As for modern medicine, many of its technical terms are based on Latin since its inception. There was even a period when Latin was included in its curriculum. It is in that context that the importance of their demand must be understood.
Finally, the committee submitted its report and the responsibility of implementing it came on the Provincial government.
Subsequently, the “School of Indian Medicine”, was flagged off on November 3, 1924, and finally opened on January 6, 1925, under the leadership of Srinivasamurti. It offered a four-year indigenous medicine course, at the end of which an LIM certificate was awarded.
But the report’s immediate recommendation to place Sanskrit as a subject under modern medicine was not implemented.

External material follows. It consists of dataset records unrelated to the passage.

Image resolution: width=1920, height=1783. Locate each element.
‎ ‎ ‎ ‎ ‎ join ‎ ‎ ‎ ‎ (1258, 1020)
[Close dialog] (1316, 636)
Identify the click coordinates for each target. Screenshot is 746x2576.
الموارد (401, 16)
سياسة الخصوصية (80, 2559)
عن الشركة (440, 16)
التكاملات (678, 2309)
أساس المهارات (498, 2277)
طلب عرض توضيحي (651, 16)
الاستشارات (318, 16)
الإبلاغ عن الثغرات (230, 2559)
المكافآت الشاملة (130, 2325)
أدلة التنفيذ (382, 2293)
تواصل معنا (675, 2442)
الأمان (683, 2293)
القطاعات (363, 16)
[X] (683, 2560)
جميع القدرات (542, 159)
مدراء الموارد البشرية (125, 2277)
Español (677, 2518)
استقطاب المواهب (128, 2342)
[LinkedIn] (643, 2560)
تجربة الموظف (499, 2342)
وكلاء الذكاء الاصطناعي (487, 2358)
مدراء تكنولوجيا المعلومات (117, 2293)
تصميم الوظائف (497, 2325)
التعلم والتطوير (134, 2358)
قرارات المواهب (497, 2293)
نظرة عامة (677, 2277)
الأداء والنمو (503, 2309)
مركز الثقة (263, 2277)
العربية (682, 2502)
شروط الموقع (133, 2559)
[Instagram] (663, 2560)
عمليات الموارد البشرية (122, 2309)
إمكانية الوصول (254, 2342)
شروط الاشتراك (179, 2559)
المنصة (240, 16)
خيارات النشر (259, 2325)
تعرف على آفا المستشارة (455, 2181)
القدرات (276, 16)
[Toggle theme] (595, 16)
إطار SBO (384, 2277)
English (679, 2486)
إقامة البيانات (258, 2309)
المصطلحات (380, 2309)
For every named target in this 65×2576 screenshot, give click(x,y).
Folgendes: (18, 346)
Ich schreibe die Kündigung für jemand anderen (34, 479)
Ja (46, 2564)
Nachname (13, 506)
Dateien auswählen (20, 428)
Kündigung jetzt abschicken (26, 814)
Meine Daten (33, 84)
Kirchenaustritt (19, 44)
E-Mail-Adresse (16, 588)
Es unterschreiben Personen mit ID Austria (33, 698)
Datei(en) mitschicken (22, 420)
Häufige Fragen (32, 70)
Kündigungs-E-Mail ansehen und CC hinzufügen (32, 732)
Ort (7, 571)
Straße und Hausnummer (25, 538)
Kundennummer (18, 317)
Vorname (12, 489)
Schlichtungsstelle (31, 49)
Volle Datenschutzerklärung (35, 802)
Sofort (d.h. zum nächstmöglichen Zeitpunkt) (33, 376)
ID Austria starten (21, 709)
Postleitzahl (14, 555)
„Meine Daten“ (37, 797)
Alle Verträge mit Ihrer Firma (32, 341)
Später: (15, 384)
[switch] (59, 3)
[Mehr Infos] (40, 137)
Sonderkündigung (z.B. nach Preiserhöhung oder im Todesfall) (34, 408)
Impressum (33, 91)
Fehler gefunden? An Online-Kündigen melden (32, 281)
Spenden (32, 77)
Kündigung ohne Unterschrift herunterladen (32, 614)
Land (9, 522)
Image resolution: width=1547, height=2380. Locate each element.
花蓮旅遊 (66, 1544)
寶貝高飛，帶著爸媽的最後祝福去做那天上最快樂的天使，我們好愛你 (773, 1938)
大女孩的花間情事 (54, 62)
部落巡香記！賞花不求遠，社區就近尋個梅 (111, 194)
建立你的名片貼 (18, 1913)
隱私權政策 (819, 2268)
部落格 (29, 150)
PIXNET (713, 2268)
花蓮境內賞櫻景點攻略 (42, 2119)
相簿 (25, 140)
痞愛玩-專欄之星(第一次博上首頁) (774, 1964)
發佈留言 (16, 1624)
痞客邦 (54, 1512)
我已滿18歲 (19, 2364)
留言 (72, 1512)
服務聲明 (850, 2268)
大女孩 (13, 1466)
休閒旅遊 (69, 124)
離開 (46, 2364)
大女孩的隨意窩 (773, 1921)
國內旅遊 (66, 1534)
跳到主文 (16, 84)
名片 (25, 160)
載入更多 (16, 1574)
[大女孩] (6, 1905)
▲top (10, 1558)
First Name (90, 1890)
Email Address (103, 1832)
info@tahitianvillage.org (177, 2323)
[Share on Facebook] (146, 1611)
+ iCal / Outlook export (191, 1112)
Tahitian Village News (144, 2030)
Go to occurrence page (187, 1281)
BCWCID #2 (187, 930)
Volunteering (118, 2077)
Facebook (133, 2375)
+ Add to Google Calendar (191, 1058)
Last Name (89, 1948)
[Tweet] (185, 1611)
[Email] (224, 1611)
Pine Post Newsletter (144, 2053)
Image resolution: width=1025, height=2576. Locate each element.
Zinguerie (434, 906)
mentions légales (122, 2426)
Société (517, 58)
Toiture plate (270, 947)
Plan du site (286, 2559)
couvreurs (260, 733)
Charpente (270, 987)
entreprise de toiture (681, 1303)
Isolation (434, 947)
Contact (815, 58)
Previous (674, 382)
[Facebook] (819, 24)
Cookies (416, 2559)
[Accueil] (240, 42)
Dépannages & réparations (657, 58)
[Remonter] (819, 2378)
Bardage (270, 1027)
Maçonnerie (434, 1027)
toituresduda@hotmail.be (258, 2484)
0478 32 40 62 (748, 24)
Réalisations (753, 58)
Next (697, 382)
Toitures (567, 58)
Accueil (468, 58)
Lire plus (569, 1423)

It is clear that despite the internal contradictions of the Justice Party and the compromises made by the provincial government, it could manage to resist the demand.
As for whether Ki Aa Pe Viswanatham’s statement “they removed the need to have knowledge of Sanskrit to be eligible for medical degree” being about medical entrance, there is no such evidence found to substantiate such a claim.
But if the question is whether there could have been a mandate on those preparing to become allopathy doctors to also clear Sanskrit exam, the answer is that the possibility was very much there if the committee’s report were to be implemented in full. The committee report had made Sanskrit competency mandatory, but the provincial government managed to exclude the demand of bringing Sanskrit into the allopathic curriculum.
Hence we can conclude that what K Aa Pe meant would be to this effect.